I went to college before cell phones, when dorm-room doors were not only canvases for self-expression but core communication tools. Oh, how lovely to come home to find a fresh message scrawled on your dry-erase board!
Meet me at Yorkside for midnight fries … Bagel brunch Sunday at kosher kitchen … Left your book on your desk … Mom called, needs to know what train you’re taking home for break … Come find me in Cross Campus Library, I’ll be the one drooling on the big orange chair…
I suppose text messages have made much of this kind of thing moot. But dorm-room doors were also where people put up posters about a play they were in or a food drive they were organizing. There were rainbow flags and religious symbols, Black power fists and sports team logos, holiday decorations and bumper stickers for political candidates or causes.
Friends festooned each other’s doors with surprise birthday wishes. Clubs tapped new recruits with coded door messages. You knew who lived where because of the silly-themed nameplates that Resident Advisers made to welcome folks each fall — and could sense the season based on how faded or worn they’d become.
Alas, no longer at Barnard. “While many decorations and fixtures on doors serve as a means of helpful communication amongst peers,” the dean wrote in an email announcing the new policy, which took effect Wednesday, “we are also aware that some may have the unintended effect of isolating those who have different views and beliefs.”
When did the “unintended effects” of what someone says become more important than their right to say it? That’s the literal inversion of the First Amendment.
It’s clear this is about Israel/Palestine. Barnard is one of a growing number of colleges and universities facing lawsuits accusing administrators of failing to protect students from severe antisemitism since Oct. 7.
The school has also cracked down on what can be hung on the quad after two students unfurled a pro-Palestinian banner there in December, and on what academic programs can put on their websites after women’s, gender and sexuality studies posted a “statement of solidarity with the Palestinian people” that referred to “settler colonial war” and apartheid. (Of course the faculty responded by creating their own website with the statement.)
Among the pre-crackdown signs on Barnard’s dorm doors were ones that said “Zionism is Terrorism,” “End the Genocide, Free Palestine,” and “Resist Colonial Power By Any Means Necessary.” Also, of course, “Kidnapped” posters of those held hostage by Hamas. There were doors adorned with kaffiyehs — and Israeli flags.

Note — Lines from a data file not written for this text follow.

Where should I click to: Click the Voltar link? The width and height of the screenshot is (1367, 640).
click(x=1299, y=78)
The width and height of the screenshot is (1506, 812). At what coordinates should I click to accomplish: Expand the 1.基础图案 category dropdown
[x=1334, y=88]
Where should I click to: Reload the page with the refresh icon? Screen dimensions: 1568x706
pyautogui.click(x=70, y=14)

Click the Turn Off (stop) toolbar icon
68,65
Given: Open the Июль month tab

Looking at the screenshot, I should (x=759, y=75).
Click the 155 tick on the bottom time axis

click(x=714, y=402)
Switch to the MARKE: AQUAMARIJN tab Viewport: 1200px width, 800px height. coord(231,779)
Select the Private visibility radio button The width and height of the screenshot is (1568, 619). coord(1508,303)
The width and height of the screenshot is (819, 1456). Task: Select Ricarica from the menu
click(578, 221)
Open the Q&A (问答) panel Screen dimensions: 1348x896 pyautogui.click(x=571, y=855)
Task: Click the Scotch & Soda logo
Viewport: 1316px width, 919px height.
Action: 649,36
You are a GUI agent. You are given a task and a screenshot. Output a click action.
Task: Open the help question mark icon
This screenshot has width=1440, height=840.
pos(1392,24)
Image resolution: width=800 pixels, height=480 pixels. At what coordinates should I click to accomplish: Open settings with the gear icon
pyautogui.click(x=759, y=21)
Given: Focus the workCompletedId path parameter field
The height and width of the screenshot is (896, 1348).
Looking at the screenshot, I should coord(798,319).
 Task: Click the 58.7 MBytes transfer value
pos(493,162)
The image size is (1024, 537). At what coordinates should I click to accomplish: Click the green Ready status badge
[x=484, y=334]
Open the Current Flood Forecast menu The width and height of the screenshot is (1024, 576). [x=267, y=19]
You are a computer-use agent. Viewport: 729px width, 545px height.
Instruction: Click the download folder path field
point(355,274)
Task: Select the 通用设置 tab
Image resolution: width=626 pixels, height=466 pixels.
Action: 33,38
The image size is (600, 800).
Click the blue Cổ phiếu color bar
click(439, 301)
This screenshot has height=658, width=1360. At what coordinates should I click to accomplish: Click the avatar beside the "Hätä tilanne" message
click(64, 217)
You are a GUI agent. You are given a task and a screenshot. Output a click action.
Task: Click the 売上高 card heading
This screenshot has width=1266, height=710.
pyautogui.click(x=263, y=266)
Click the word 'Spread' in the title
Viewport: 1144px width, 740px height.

Can kids today really not handle walking by signs they disagree with — or even find deeply disturbing or offensive? Does that mean they also cannot live with — or even near — people who hold those views? Or they just…don’t want to know who their neighbors really are and what they think and feel and why?
As long as we all have the same drab, blank doors, everything must be OK.
I don’t want my kids to go to colleges where they can’t put dry-erase boards on their dorm-room doors. And I don’t want to live in a country where college administrators won’t wrestle with difficult decisions for fear of getting sued.
As I ranted about this to a colleague, she pushed back. What if a student with an unwanted pregnancy had to walk by a dorm-mate’s door that said “abortion is murder.” What if a student related to an Oct. 7 victim lives next to a sign saying “Hamas is the resistance?”
It seems to me they would be better prepared for life. Especially if instead of averting their eyes from the signs they tried to engage the people who put them up.
What if those signs led to one of those only-in-college all-night gabfests where the student with an unwanted pregnancy and the one with the anti-abortion poster and ones with relatives inside Israel and inside Gaza all told their truths? Or, better yet, what if they stayed up talking to each other about something totally unrelated, like Audre Lorde or Jean-Paul Sartre or the Russian Revolution or math?
And then the next morning, maybe they’d leave each other little follow-up notes on their dry-erase boards.